Problem description
Repeat the data exactly, please.

━━━ Records shown ━━━

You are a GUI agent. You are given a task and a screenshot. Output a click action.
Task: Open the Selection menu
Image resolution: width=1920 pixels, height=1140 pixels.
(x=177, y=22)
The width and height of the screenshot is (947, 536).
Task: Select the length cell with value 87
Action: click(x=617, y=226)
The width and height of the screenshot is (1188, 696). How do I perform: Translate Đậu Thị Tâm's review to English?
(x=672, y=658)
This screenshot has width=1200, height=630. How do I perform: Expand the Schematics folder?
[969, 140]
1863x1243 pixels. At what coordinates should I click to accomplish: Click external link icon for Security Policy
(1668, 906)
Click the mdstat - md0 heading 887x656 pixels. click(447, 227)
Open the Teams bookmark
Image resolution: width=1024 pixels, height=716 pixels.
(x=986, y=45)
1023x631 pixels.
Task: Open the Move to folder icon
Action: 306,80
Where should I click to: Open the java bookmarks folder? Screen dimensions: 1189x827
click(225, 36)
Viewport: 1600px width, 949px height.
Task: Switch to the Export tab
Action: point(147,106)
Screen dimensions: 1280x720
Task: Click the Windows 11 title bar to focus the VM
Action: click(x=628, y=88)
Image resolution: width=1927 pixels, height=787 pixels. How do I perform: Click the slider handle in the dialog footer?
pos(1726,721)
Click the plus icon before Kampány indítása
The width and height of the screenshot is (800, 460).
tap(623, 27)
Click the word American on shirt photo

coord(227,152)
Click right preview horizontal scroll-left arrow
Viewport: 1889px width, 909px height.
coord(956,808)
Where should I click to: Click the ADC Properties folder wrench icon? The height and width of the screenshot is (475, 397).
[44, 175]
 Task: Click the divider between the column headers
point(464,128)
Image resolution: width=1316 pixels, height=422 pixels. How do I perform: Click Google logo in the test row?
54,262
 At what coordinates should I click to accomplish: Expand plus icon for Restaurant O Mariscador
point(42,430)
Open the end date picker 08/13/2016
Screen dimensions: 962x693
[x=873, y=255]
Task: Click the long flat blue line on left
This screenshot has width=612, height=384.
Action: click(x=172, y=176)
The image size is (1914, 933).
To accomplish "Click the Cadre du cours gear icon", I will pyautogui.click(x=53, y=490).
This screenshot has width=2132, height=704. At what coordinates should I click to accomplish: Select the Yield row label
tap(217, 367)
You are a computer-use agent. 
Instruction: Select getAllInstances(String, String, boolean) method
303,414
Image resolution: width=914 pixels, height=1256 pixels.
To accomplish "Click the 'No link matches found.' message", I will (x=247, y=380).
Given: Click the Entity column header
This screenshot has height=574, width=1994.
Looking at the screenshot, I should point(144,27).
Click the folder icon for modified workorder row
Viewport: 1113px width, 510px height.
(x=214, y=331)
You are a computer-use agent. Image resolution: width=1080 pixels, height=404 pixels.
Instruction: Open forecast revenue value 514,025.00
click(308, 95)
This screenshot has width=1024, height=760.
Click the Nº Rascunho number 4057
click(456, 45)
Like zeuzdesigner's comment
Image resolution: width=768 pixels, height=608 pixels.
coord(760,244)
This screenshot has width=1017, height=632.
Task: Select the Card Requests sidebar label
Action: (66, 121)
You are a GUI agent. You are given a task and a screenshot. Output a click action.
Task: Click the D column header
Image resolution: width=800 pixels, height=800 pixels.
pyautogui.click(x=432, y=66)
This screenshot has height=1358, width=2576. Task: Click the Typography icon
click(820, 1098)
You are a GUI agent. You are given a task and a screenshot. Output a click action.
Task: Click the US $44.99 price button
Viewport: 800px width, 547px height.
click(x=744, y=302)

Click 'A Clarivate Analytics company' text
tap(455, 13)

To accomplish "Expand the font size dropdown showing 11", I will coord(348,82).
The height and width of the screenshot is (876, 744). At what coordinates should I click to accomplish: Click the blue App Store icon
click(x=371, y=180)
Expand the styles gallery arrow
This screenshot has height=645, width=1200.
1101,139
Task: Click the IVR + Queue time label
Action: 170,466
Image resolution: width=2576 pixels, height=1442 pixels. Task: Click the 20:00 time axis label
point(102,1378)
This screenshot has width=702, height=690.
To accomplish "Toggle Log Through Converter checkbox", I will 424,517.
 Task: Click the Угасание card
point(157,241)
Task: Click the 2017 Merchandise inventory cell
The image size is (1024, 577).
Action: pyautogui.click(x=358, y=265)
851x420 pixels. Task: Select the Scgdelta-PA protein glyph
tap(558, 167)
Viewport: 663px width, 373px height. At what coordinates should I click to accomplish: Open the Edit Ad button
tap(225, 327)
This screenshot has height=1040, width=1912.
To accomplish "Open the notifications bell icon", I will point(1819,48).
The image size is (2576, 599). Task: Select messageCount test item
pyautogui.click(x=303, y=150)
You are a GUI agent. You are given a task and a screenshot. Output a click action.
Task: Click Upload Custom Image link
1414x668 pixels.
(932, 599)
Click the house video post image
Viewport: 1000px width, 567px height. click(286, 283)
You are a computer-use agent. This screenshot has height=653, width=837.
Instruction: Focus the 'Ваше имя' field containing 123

━━━

Task answer
You are a GUI agent. You are given a task and a screenshot. Output a click action.
Task: Open the Selection menu
Image resolution: width=1920 pixels, height=1140 pixels.
(x=177, y=22)
The width and height of the screenshot is (947, 536).
Task: Select the length cell with value 87
Action: click(x=617, y=226)
The width and height of the screenshot is (1188, 696). How do I perform: Translate Đậu Thị Tâm's review to English?
(x=672, y=658)
This screenshot has width=1200, height=630. How do I perform: Expand the Schematics folder?
[969, 140]
1863x1243 pixels. At what coordinates should I click to accomplish: Click external link icon for Security Policy
(1668, 906)
Click the mdstat - md0 heading 887x656 pixels. click(447, 227)
Open the Teams bookmark
Image resolution: width=1024 pixels, height=716 pixels.
(x=986, y=45)
1023x631 pixels.
Task: Open the Move to folder icon
Action: 306,80
Where should I click to: Open the java bookmarks folder? Screen dimensions: 1189x827
click(225, 36)
Viewport: 1600px width, 949px height.
Task: Switch to the Export tab
Action: point(147,106)
Screen dimensions: 1280x720
Task: Click the Windows 11 title bar to focus the VM
Action: click(x=628, y=88)
Image resolution: width=1927 pixels, height=787 pixels. How do I perform: Click the slider handle in the dialog footer?
pos(1726,721)
Click the plus icon before Kampány indítása
The width and height of the screenshot is (800, 460).
tap(623, 27)
Click the word American on shirt photo

coord(227,152)
Click right preview horizontal scroll-left arrow
Viewport: 1889px width, 909px height.
coord(956,808)
Where should I click to: Click the ADC Properties folder wrench icon? The height and width of the screenshot is (475, 397).
[44, 175]
 Task: Click the divider between the column headers
point(464,128)
Image resolution: width=1316 pixels, height=422 pixels. How do I perform: Click Google logo in the test row?
54,262
 At what coordinates should I click to accomplish: Expand plus icon for Restaurant O Mariscador
point(42,430)
Open the end date picker 08/13/2016
Screen dimensions: 962x693
[x=873, y=255]
Task: Click the long flat blue line on left
This screenshot has width=612, height=384.
Action: click(x=172, y=176)
The image size is (1914, 933).
To accomplish "Click the Cadre du cours gear icon", I will pyautogui.click(x=53, y=490).
This screenshot has width=2132, height=704. At what coordinates should I click to accomplish: Select the Yield row label
tap(217, 367)
You are a computer-use agent. 
Instruction: Select getAllInstances(String, String, boolean) method
303,414
Image resolution: width=914 pixels, height=1256 pixels.
To accomplish "Click the 'No link matches found.' message", I will (x=247, y=380).
Given: Click the Entity column header
This screenshot has height=574, width=1994.
Looking at the screenshot, I should point(144,27).
Click the folder icon for modified workorder row
Viewport: 1113px width, 510px height.
(x=214, y=331)
You are a computer-use agent. Image resolution: width=1080 pixels, height=404 pixels.
Instruction: Open forecast revenue value 514,025.00
click(308, 95)
This screenshot has width=1024, height=760.
Click the Nº Rascunho number 4057
click(456, 45)
Like zeuzdesigner's comment
Image resolution: width=768 pixels, height=608 pixels.
coord(760,244)
This screenshot has width=1017, height=632.
Task: Select the Card Requests sidebar label
Action: (66, 121)
You are a GUI agent. You are given a task and a screenshot. Output a click action.
Task: Click the D column header
Image resolution: width=800 pixels, height=800 pixels.
pyautogui.click(x=432, y=66)
This screenshot has height=1358, width=2576. Task: Click the Typography icon
click(820, 1098)
You are a GUI agent. You are given a task and a screenshot. Output a click action.
Task: Click the US $44.99 price button
Viewport: 800px width, 547px height.
click(x=744, y=302)

Click 'A Clarivate Analytics company' text
tap(455, 13)

To accomplish "Expand the font size dropdown showing 11", I will coord(348,82).
The height and width of the screenshot is (876, 744). At what coordinates should I click to accomplish: Click the blue App Store icon
click(x=371, y=180)
Expand the styles gallery arrow
This screenshot has height=645, width=1200.
1101,139
Task: Click the IVR + Queue time label
Action: 170,466
Image resolution: width=2576 pixels, height=1442 pixels. Task: Click the 20:00 time axis label
point(102,1378)
This screenshot has width=702, height=690.
To accomplish "Toggle Log Through Converter checkbox", I will 424,517.
 Task: Click the Угасание card
point(157,241)
Task: Click the 2017 Merchandise inventory cell
The image size is (1024, 577).
Action: pyautogui.click(x=358, y=265)
851x420 pixels. Task: Select the Scgdelta-PA protein glyph
tap(558, 167)
Viewport: 663px width, 373px height. At what coordinates should I click to accomplish: Open the Edit Ad button
tap(225, 327)
This screenshot has height=1040, width=1912.
To accomplish "Open the notifications bell icon", I will point(1819,48).
The image size is (2576, 599). Task: Select messageCount test item
pyautogui.click(x=303, y=150)
You are a GUI agent. You are given a task and a screenshot. Output a click action.
Task: Click Upload Custom Image link
1414x668 pixels.
(932, 599)
Click the house video post image
Viewport: 1000px width, 567px height. click(286, 283)
You are a computer-use agent. This screenshot has height=653, width=837.
Instruction: Focus the 'Ваше имя' field containing 123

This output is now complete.